In a charming village, siblings Jack and Jill set out on \
a quest to fetch water from a hilltop \
well. As they climbed, singing joyfully, misfortune \
struck—Jack tripped on a stone and tumbled \
down the hill, with Jill following suit. \
Though slightly battered, the pair returned home to \
comforting embraces. Despite the mishap, \
their adventurous spirits remained undimmed, and they \
continued exploring with delight.
"""
prompt_1 = f"""
Perform the following actions:
1 - Summarize the following text delimited by triple \
backticks with 1 sentence.
2 - Translate the summary into French.
3 - List each name in the French summary.

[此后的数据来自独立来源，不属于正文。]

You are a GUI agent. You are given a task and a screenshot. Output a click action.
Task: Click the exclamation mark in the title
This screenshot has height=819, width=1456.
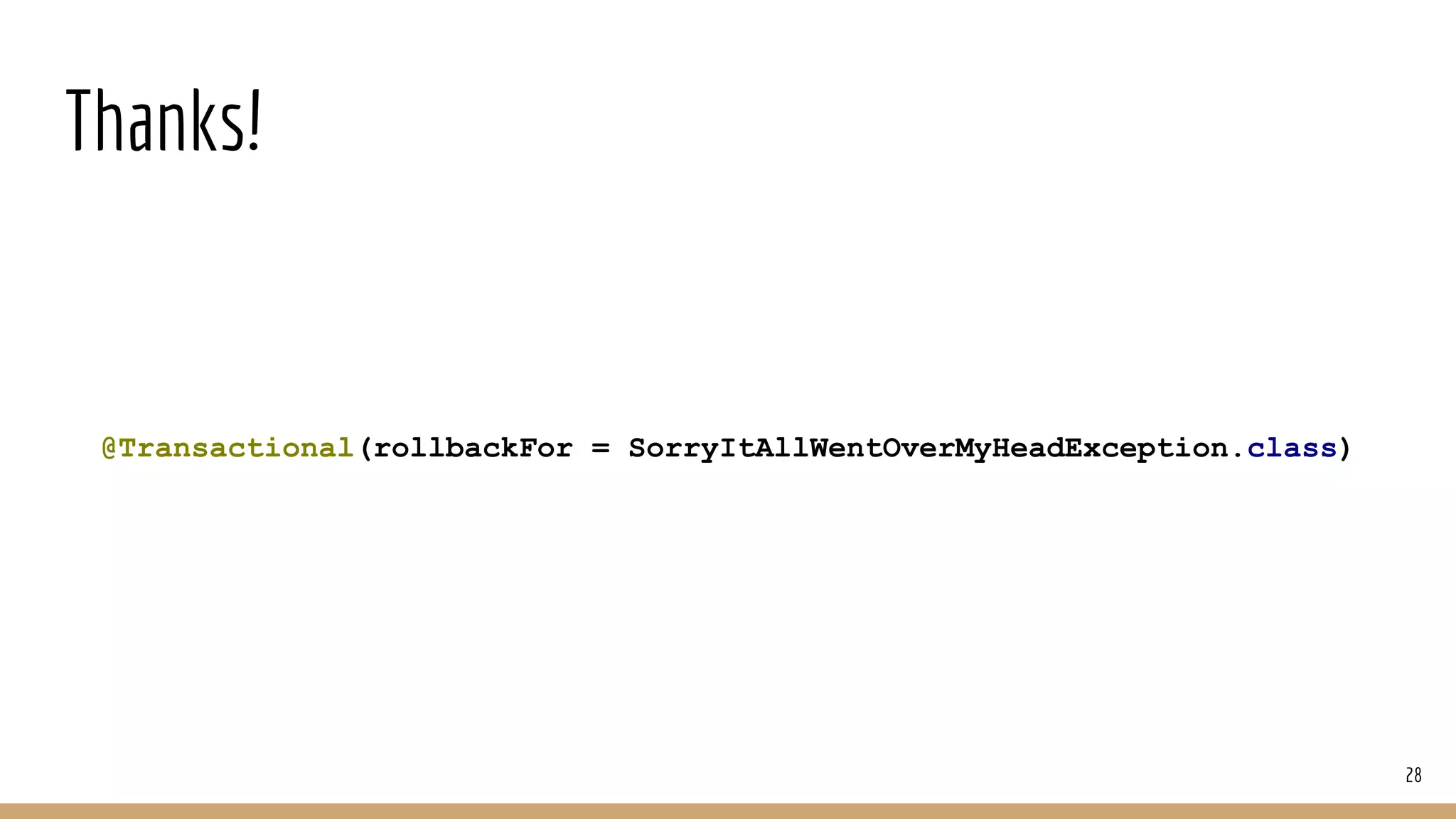(255, 120)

4 - Output a json object that contains the following \
keys: french_summary, num_names.
Separate your answers with line breaks.
Text:
```{text}```
"""
response = get_completion(prompt_1)
print("Completion for prompt 1:")
print(response)
解析: 通过明确列出 1、2、3、4 步操作,模型会按顺序执行,避免了遗漏关键步骤,最终输出包含法语摘要和名字数量的 JSON 对象。
示例:数学逻辑验证
prompt = f"""
Determine if the student's solution is correct or not.
Question:
I'm building a solar power installation and I need \
help working out the financials.
- Land costs $100 / square foot
- I can buy solar panels for $250 / square foot
- I negotiated a contract for maintenance that will cost \
me a flat $100k per year, and an additional $10 / square \
foot
What is the total cost for the first year of operations
as a function of the number of square feet.
Student's Solution:
Let x be the size of the installation in square feet.
Costs:
1. Land cost: 100x
2. Solar panel cost: 250x
3. Maintenance cost: 100,000 + 10x
Total cost: 100x + 250x + 100,000 + 10x = 360x + 100,000
"""
response = get_completion(prompt)
print(response)
解析: 此示例展示了模型作为'导师'的角色。通过提供问题和学生答案,模型需要运用逻辑推理来验证计算过程是否正确。这证明了在提示词中引入推理步骤(Thinking Process)能有效提升复杂问题的解答质量。
总结与注意事项
1. 幻觉现象(Hallucinations)
大模型在回答问题时可能会出现事实性错误,这被称为'幻觉'。这是当前技术的正常现象。应对策略包括:
- 优化提示词,要求模型引用来源。
- 结合检索增强生成(RAG)技术。
- 人工审核关键输出。
2. 最佳实践
- 明确角色:告诉模型它是谁(如'你是一个资深程序员')。
- 提供示例:Few-Shot Prompting 能显著提高效果。
- 迭代优化:根据输出不断调整提示词。
3. 下一步计划
本文仅涵盖了基础配置与简单提示词。后续章节将深入探讨:
- 对话历史管理与上下文窗口限制。
- 高级微调(Fine-tuning)流程。
- 企业级应用架构设计。
希望本指南能为你的大模型学习之路打下坚实基础。